Introduction:
Although binge eating disorder (BED) is an eating disorder and obesity is a clinical disease, it is known that both conditions present overlapped symptoms related to, at least partially, the disruption of homeostatic and hedonistic eating behavior pathways. Therefore, the understanding of neural substrates, such as the motor cortex excitability assessed by transcranial magnetic stimulation (TMS), might provide new insights into the pathophysiology of BED and obesity.
Objectives:
(i) To compare, among BED, obesity, ex-obese, and HC (healthy control) subjects, the cortical excitability indexed by TMS measures, such as CSP (cortical silent period; primary outcome), SICI (intracortical inhibition), and ICF (intracortical facilitation; secondary outcome). (ii) To explore the relationship of the CSP, eating behavior (e.g., restraint, disinhibition, and hunger), depressive symptoms, and sleep quality among the four groups (BED, obesity, ex-obese, and HC).
Methods:
Fifty-nine women [BED (
n
= 13), obese (
n
= 20), ex-obese (
n
= 12), and HC (
n
= 14)] comprise the total sample for this study.
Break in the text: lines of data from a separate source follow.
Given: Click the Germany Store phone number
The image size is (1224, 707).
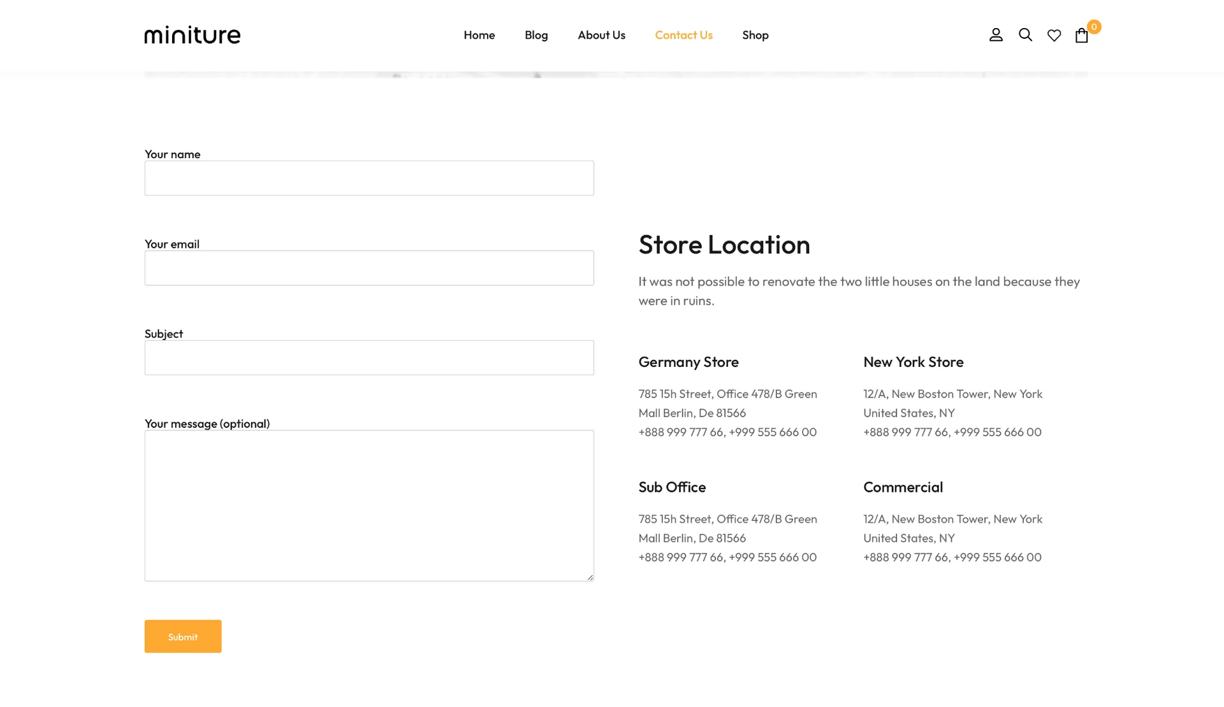Looking at the screenshot, I should point(727,432).
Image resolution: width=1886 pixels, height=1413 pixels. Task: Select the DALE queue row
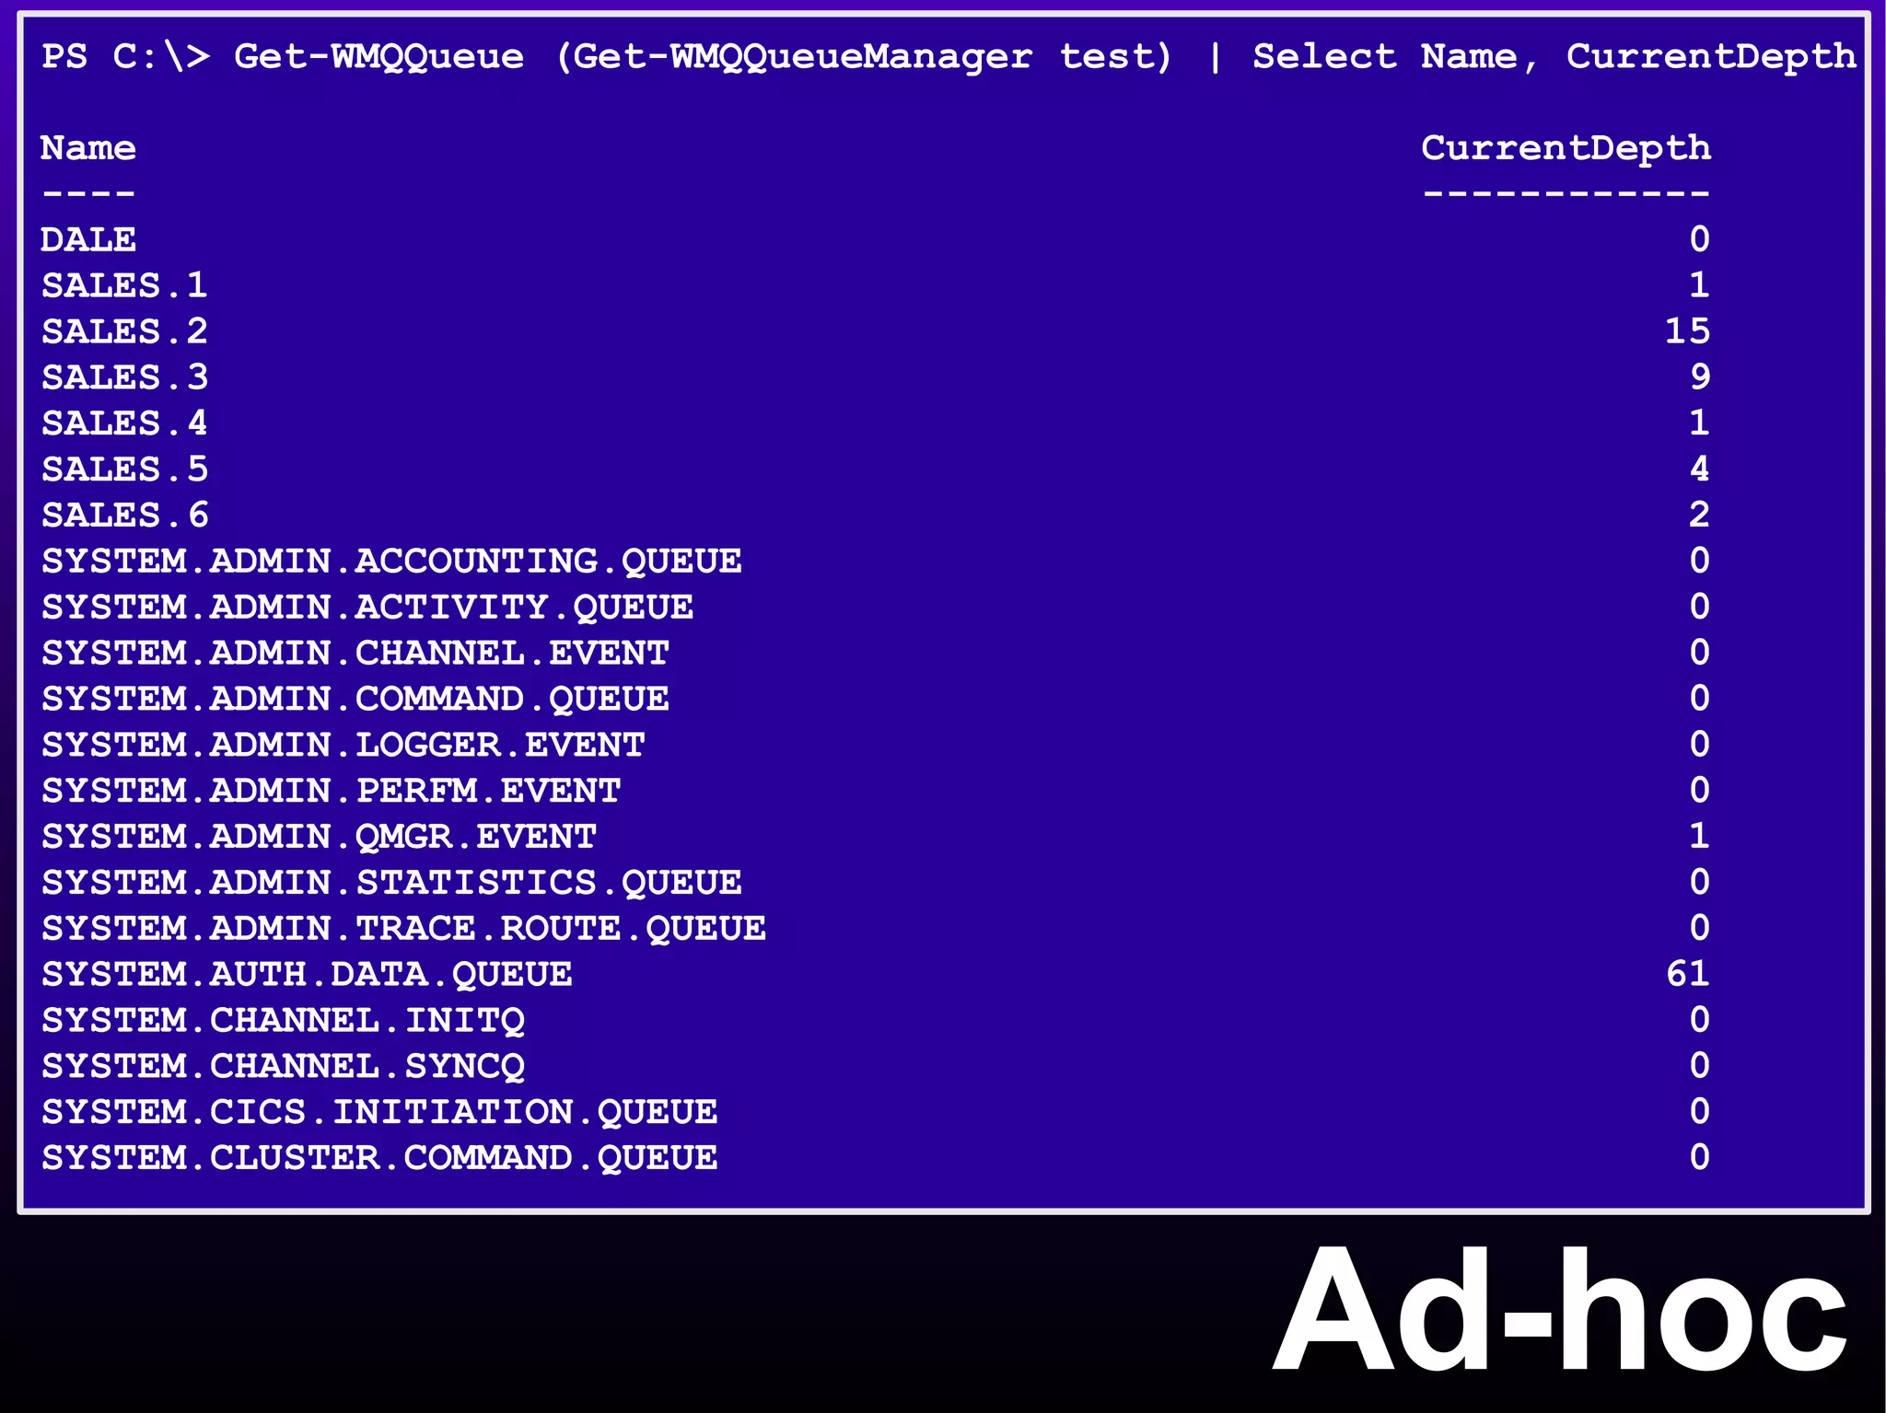click(88, 240)
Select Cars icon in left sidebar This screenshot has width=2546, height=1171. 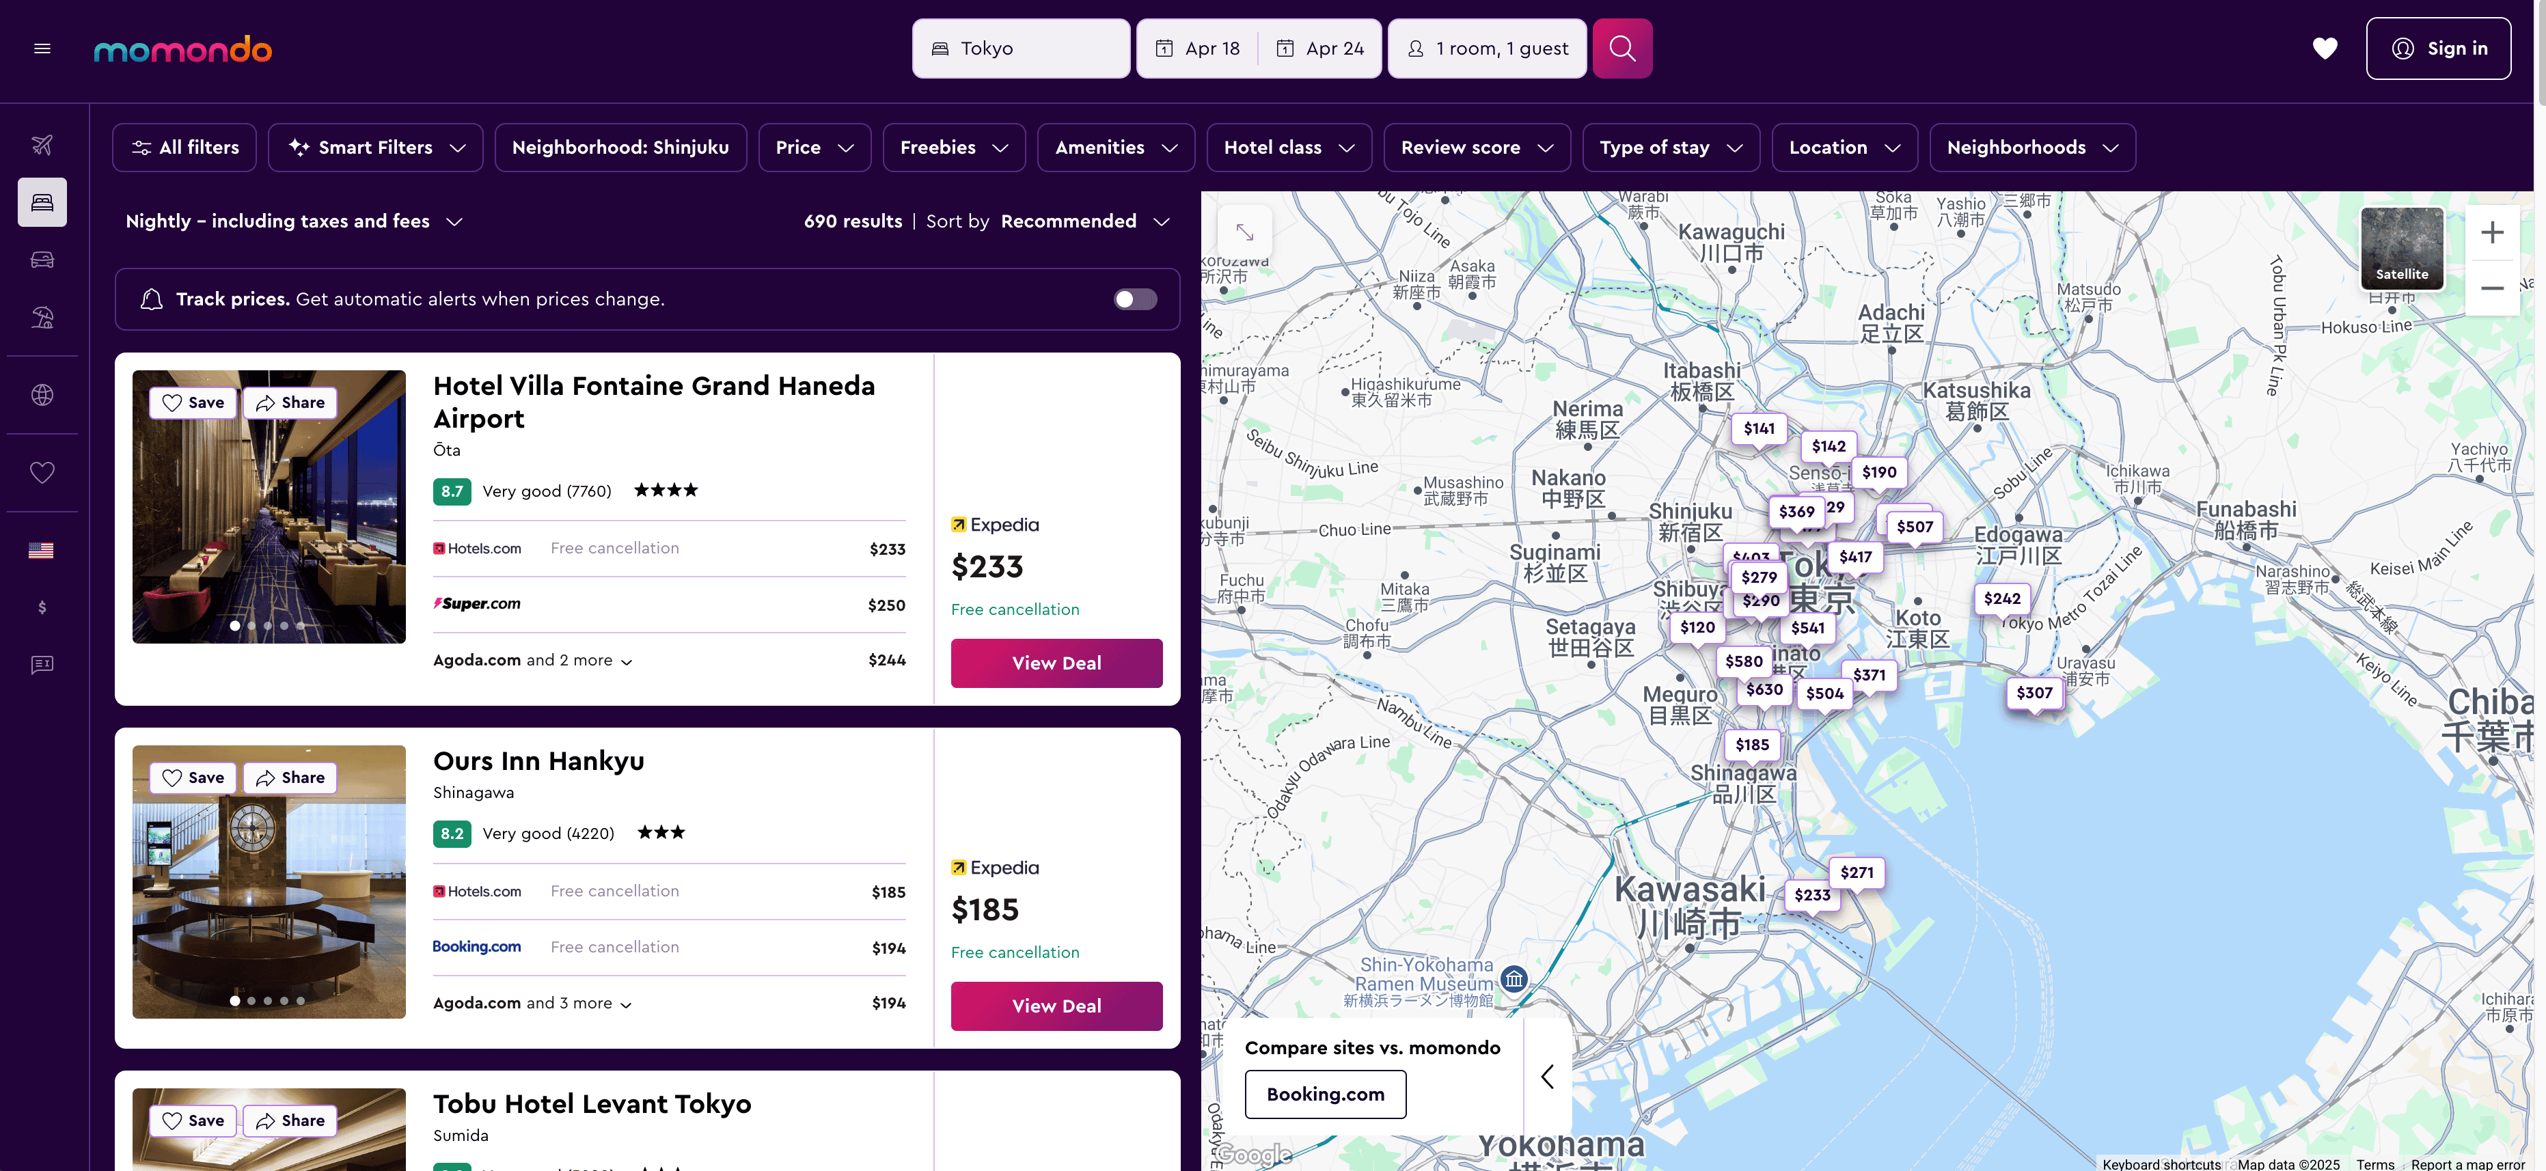42,260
Assessments: cortical excitability measures (CSP, SICI, and ICF), inhibition response task by the Go/No-go paradigm, and instruments to assess the eating psychopathology (Three-Factor Eating Questionnaire, Eating Disorder Examination Questionnaire, and Binge Eating Scale) were used.
Results:
A MANCOVA analysis revealed that the mean of CSP was longer in the BED group compared with other three groups: 24.10% longer than the obesity group, 25.98% longer than the HC group, and 25.41% longer than the ex-obese group. Pearson's correlations evidenced that CSP was positively associated with both eating concern and binge eating scores.
Conclusion:
The findings point out that BED patients present longer CSP, which might suggest an upregulation of intracortical inhibition. Additionally, CSP was positively correlated with Binge Eating Scale and eating concern scores. Further studies are needed.